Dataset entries
▬▬▬▬▬▬▬▬▬▬

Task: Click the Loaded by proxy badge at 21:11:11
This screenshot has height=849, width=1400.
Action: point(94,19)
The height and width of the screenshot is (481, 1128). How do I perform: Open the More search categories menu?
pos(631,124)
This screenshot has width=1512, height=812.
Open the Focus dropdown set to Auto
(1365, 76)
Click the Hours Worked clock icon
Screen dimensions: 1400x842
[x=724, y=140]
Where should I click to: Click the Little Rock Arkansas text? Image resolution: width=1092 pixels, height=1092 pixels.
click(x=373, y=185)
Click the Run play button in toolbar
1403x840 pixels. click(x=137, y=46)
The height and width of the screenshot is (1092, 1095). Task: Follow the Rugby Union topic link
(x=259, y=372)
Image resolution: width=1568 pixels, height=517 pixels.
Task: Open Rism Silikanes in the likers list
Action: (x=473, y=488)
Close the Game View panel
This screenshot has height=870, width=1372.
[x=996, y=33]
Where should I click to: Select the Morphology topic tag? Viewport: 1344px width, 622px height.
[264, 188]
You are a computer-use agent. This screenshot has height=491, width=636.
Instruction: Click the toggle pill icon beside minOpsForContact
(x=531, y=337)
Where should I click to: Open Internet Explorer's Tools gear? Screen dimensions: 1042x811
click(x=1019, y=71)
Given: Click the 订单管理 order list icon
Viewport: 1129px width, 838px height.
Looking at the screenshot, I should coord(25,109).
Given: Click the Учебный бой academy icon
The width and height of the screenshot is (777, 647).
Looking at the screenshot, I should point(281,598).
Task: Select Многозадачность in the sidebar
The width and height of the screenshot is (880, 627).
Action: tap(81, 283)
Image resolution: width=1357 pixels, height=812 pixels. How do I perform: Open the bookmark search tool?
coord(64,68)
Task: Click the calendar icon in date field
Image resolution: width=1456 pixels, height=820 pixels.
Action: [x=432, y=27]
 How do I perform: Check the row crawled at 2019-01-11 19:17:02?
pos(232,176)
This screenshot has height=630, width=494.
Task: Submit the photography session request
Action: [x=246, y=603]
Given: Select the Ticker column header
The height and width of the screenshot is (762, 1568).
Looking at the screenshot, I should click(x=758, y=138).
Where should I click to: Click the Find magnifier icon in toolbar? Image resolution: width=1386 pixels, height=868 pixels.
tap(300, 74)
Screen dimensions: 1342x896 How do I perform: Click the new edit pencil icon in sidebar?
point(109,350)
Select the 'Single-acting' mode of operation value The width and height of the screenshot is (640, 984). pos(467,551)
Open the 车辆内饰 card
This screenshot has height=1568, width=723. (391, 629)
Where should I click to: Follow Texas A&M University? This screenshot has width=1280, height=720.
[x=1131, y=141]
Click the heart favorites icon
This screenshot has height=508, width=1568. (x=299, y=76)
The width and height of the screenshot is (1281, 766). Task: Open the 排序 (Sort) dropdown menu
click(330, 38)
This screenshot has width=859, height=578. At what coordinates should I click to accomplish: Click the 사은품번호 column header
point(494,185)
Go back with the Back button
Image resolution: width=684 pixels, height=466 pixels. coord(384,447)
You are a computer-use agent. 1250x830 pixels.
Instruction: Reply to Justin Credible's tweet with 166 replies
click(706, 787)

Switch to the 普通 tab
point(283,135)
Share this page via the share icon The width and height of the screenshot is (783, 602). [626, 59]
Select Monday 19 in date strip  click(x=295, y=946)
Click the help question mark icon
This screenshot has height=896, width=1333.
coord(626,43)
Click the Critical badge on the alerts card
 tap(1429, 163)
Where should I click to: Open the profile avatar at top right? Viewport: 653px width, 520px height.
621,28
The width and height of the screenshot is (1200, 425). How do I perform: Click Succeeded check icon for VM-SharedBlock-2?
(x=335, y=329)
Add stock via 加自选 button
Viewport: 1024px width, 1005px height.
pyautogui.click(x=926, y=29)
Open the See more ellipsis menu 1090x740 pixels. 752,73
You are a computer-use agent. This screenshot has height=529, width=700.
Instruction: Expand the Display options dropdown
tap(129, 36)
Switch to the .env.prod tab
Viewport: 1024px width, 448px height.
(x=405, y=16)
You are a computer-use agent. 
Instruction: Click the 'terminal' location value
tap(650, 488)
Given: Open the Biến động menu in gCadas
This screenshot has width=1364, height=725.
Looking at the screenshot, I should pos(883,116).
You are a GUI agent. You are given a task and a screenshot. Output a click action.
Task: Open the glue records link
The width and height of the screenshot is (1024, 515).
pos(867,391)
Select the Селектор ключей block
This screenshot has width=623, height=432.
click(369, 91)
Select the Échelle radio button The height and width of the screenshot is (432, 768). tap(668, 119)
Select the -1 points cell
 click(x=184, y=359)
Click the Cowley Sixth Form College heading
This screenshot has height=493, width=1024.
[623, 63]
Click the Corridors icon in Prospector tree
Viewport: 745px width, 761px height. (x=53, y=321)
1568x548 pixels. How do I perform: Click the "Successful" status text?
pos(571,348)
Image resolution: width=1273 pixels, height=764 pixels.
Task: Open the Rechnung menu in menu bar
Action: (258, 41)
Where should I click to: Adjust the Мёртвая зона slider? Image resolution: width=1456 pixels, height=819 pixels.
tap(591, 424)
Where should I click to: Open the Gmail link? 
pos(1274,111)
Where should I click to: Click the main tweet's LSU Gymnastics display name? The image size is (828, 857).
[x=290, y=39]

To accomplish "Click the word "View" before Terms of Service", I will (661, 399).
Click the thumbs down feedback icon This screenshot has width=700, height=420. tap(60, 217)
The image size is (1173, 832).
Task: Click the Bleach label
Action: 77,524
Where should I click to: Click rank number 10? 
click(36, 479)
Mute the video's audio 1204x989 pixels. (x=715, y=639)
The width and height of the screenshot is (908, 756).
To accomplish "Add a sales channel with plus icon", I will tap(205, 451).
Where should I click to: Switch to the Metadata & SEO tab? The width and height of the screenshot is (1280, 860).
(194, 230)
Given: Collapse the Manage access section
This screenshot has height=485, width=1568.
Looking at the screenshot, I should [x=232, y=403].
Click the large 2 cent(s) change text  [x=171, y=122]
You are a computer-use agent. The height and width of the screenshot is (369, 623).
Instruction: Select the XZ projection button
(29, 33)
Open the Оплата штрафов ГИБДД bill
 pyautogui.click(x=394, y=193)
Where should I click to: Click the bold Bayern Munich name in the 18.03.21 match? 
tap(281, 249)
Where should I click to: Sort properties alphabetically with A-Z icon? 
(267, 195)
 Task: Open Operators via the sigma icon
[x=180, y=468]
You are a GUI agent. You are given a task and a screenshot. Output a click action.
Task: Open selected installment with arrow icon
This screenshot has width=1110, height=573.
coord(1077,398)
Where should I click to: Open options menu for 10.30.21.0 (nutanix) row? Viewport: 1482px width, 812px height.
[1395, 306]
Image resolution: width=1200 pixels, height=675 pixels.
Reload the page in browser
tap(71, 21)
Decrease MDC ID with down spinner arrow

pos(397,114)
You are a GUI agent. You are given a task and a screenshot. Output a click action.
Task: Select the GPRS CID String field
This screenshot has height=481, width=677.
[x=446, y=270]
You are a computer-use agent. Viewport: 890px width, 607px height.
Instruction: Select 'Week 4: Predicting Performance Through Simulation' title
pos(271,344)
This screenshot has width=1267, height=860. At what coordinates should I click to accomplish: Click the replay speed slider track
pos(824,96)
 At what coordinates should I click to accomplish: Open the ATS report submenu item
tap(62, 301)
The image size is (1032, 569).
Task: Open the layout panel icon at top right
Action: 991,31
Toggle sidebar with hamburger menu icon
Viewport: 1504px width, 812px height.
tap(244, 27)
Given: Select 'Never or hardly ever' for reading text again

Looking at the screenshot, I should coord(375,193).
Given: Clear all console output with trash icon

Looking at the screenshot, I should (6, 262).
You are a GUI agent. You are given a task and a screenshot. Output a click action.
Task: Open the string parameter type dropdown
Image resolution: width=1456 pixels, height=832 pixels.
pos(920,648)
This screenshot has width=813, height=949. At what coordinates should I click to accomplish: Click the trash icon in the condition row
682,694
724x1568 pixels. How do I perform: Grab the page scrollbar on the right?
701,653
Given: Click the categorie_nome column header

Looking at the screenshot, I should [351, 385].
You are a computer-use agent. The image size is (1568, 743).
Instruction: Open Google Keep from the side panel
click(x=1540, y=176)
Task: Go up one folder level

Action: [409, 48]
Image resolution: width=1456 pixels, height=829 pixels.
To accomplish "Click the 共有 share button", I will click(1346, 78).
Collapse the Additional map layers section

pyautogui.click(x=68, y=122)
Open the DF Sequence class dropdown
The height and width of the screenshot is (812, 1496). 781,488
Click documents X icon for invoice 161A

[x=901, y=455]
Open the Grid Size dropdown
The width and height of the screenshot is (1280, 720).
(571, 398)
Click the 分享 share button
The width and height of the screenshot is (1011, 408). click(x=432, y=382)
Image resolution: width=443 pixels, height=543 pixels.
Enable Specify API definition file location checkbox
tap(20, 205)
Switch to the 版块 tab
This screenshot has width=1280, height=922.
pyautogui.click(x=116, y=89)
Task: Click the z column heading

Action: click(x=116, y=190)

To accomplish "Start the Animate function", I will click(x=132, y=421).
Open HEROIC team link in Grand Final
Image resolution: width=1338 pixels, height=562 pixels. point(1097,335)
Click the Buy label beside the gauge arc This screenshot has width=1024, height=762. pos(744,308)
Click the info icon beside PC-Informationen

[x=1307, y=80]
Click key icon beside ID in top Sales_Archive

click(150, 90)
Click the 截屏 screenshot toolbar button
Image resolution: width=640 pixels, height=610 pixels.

▬▬▬▬▬▬▬▬▬▬

> [TASK TO CARRY OUT] Write out the data word for word, starting with the line that contains "has height=491, width=636." and continuing through the line that contains "Action: [x=432, y=27]".

> [RESPONSE TO THIS EXERCISE]
You are a computer-use agent. This screenshot has height=491, width=636.
Instruction: Click the toggle pill icon beside minOpsForContact
(x=531, y=337)
Where should I click to: Open Internet Explorer's Tools gear? Screen dimensions: 1042x811
click(x=1019, y=71)
Given: Click the 订单管理 order list icon
Viewport: 1129px width, 838px height.
Looking at the screenshot, I should coord(25,109).
Given: Click the Учебный бой academy icon
The width and height of the screenshot is (777, 647).
Looking at the screenshot, I should point(281,598).
Task: Select Многозадачность in the sidebar
The width and height of the screenshot is (880, 627).
Action: tap(81, 283)
Image resolution: width=1357 pixels, height=812 pixels. How do I perform: Open the bookmark search tool?
coord(64,68)
Task: Click the calendar icon in date field
Image resolution: width=1456 pixels, height=820 pixels.
Action: [x=432, y=27]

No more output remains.